Author Cynthia Carris Alonso shares her top 5 reasons to visit this UNESCO World Heritage site in the province of Sancti Spíritus.

Note from El Equipo: Cynthia Carris Alonso is the author of A Taste of Cuba: A Journey Through Cuba and Its Savory  Cuisine (Apollo Publishers, 2018), and a book of photography, Passage to Cuba (Skyhorse Publishing, 2015), an up-close look at the world’s most colorful culture

A Taste of Cuba by Cynthia Carris Alonso

Since 1992, I have traveled from New York City to Havana several times a year, both as a photojournalist and to visit my husband’s family in Cuba. My appreciation for and connection to the optimistic, resilient, and creative Cuban people, their art and culture, has grown with each  experience. 

A surreal atmosphere prevails as you walk around the old streets with 1850s architecture…

My Cuban friends and family would always recommend I visit the charming and historic city of  Trinidad, in the southern Cuban province of Sancti Spíritus; yet, it always seemed so far… In  2016, however, I finally had my first opportunity to visit the city, which was designated as a UNESCO World Heritage site in 1988. Upon arrival, it was immediately clear why the city of  Trinidad received this world recognition and is now well-preserved for everyone to  value and admire.  

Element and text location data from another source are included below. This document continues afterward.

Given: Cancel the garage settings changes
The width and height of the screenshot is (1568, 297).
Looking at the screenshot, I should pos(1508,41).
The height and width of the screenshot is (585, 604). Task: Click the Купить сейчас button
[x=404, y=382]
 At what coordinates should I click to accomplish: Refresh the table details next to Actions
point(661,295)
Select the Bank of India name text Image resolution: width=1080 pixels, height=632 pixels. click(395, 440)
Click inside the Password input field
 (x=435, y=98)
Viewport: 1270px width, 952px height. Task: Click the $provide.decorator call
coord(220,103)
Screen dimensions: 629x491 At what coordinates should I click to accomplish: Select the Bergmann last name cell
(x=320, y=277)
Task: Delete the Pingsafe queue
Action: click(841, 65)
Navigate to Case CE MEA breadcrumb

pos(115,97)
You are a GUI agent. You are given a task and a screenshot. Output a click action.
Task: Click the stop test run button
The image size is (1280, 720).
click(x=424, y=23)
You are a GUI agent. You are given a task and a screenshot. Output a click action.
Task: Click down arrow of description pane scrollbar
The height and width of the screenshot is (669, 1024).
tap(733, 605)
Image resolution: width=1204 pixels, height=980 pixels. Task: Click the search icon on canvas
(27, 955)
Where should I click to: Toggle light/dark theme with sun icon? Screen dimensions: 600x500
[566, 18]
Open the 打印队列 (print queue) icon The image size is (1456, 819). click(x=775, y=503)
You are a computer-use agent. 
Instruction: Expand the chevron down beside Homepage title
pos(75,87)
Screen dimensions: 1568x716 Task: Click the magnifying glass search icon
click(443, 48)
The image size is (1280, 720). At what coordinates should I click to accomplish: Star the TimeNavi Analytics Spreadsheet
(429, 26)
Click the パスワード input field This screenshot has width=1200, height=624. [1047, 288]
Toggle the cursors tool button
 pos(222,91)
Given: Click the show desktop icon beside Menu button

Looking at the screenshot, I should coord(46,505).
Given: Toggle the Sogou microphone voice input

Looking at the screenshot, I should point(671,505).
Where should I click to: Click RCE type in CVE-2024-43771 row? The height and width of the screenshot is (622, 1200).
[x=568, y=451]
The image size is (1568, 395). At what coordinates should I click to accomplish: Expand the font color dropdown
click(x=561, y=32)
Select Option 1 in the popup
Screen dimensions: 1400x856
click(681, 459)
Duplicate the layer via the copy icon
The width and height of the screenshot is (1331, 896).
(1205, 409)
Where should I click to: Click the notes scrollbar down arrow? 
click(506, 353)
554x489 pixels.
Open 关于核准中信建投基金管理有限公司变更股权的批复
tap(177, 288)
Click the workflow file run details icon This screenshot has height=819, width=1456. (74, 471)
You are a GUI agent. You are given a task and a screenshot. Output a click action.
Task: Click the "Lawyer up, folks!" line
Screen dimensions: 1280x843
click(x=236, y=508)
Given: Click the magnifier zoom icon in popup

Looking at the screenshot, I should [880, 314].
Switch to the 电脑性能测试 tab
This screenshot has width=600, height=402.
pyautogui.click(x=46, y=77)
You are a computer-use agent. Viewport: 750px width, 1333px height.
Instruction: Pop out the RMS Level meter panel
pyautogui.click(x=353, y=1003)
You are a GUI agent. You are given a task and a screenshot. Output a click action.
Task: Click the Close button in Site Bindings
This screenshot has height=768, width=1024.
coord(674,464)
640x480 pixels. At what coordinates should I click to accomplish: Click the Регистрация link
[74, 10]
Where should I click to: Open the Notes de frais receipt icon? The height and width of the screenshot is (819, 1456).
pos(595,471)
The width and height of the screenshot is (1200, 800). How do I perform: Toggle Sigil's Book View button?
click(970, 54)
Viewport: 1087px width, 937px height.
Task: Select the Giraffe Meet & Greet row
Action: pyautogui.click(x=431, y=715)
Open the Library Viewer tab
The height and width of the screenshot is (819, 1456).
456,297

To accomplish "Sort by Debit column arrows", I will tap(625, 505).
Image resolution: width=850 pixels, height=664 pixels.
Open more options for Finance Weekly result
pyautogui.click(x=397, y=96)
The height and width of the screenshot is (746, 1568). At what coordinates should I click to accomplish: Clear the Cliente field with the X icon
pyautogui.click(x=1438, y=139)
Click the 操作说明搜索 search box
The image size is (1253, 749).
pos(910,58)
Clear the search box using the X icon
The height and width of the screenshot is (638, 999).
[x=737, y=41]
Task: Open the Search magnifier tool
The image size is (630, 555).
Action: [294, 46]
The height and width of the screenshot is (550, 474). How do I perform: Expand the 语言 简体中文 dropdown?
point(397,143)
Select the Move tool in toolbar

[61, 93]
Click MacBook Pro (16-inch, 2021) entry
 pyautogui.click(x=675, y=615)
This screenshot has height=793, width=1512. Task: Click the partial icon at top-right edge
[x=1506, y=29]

Although COVID-19 has led to the temporary closings of many restaurants and tourism has come to a halt, we bring you this virtual trip to Trinidad, for your experience until you can visit  on your own.

1. The Landscape

Driving the 200 miles (about 317 km) distance southeast from Havana, travelers will go miles  with views of sprawling land, colored as if from an impressionist painting, that once serviced a  wealthy sugar industry and is now sprinkled with crops and farmhouses.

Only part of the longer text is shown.